I want to pause for a second, and I declare an interest as a former firefighter. I have nothing but admiration for our firefighters and emergency services who went into Grenfell, when others were quite understandably coming in the other direction. They saw things they never dreamed they would see in their careers. We do not want to see that again, but fires do recur, and our emergency services do a fantastic job. I hope that they are getting the psychiatric support for what some of those sights will have created in their lives. That will affect their lives going forward, and I have asked this question before of several Ministers.
However, the key to this Bill today is that we get it on the statute book. We can do more work through secondary legislation. I think it is absolutely imperative for our constituents that we get it on the book today, so that the other House listens to us and we get this on the statute book before the Queen’s Speech.
Once again, I thank all hon. Members for their contributions. They have raised lots of very serious points and questions and have clearly demonstrated a long-standing commitment not only to their constituents, but to this wider issue. I am grateful to right hon. and hon. Members for acknowledging that this piece of legislation is vastly different from what it was, and I apologise to the shadow Minister, the hon. Member for Greenwich and Woolwich (Matthew Pennycook), for the necessity, I suppose, of the late amendments that we tabled. I hope that he agrees, however, that it is important for us to get the Bill on the statute book, and to start the process of making sure that people feel safe in their home. I was particularly struck by some of the contributions from my hon. Friends who mentioned that. I also thank all those who have been involved in campaigns; they have shown how hard-working campaigners can make a considerable contribution on a very serious issue such as this.
I will start by responding to some of the amendments that the hon. Member for Sheffield South East (Mr Betts) tabled. I thank him and the Levelling Up, Housing and Communities Committee for their prelegislative scrutiny of the Bill and their tireless scrutiny of the Government’s response since the fire at Grenfell Tower.
Amendment (e) to Lords amendment 184 states that no
“service charge is payable under a qualifying lease”
where the landlord is either a private registered provider of social housing or a local authority. It provides that funding to meet the costs concerned would come from the levy set out in clause 57. I reiterate the Government’s commitment to protecting leaseholders, but we will not be able to support the amendment. We are clear that those responsible for creating historical building safety defects need to pay to put them right. That principle should apply equally where the party responsible is a social housing provider or local authority. Social housing providers will not be subject to provisions that stipulate that building owners and landlords with a net worth of more than £2 million per in-scope building must pay all in-scope remediation costs. They will be required to pay in full only where they were involved in developing the building.
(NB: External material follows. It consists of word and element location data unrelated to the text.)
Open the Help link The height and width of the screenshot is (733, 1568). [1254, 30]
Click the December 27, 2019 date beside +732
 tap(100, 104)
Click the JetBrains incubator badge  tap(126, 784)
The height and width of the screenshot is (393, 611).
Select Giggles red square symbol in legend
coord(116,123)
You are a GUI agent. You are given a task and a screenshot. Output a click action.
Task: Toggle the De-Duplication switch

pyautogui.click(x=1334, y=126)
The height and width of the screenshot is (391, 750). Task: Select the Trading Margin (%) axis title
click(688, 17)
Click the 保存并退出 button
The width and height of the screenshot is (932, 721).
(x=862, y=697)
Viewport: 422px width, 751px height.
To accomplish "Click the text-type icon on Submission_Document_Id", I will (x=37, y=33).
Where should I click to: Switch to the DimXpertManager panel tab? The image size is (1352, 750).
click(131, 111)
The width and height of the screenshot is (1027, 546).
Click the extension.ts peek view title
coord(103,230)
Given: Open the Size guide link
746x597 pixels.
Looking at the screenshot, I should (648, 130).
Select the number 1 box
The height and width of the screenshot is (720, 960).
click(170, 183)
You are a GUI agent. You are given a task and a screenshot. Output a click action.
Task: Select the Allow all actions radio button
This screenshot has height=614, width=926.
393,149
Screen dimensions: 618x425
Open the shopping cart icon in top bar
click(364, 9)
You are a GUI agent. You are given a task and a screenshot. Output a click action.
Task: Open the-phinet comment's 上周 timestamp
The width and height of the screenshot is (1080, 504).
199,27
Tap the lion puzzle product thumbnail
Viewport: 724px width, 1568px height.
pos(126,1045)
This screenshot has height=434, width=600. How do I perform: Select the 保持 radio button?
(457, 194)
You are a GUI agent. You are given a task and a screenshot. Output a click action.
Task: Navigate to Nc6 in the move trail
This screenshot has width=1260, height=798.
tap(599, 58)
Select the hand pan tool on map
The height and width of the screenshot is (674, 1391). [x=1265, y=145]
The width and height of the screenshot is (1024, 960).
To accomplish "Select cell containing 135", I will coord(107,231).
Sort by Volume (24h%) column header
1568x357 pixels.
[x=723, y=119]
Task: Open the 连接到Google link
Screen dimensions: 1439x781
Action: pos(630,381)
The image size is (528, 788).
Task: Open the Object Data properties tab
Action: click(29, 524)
We are also introducing an ambitious toolkit of measures to allow those directly responsible for defective work to be pursued. Those measures include an extension to the limitation period under the Defective Premises Act 1972 to 30 years; a new course of action relating to product manufacturers; and provisions removing the protections afforded by special purpose vehicles and shell companies. We have been working closely with social housing providers to help them to understand the impact of these changes.
Amendment (f) to Lords amendment 184 provides that where
“the freeholder of a building is a local authority”,
remediation costs will be paid “in the first instance” by the developer of the building and otherwise through the levy set out in clause 57. Again, the Government will not be able to accept the amendment because developers are already expected to remediate their buildings, and as we have announced, developers have signed our pledge to commit to do that. We are also introducing the ambitious toolkit that I mentioned.
I committed earlier to continuing to work on the whole area of social housing, and I assure the hon. Gentleman that I am keen to deliver the ambitious affordable housing programme that we have announced. I do not want to see that affected in any way, so it is in my interest to ensure that we do everything we can in this area. I commit to our doing that.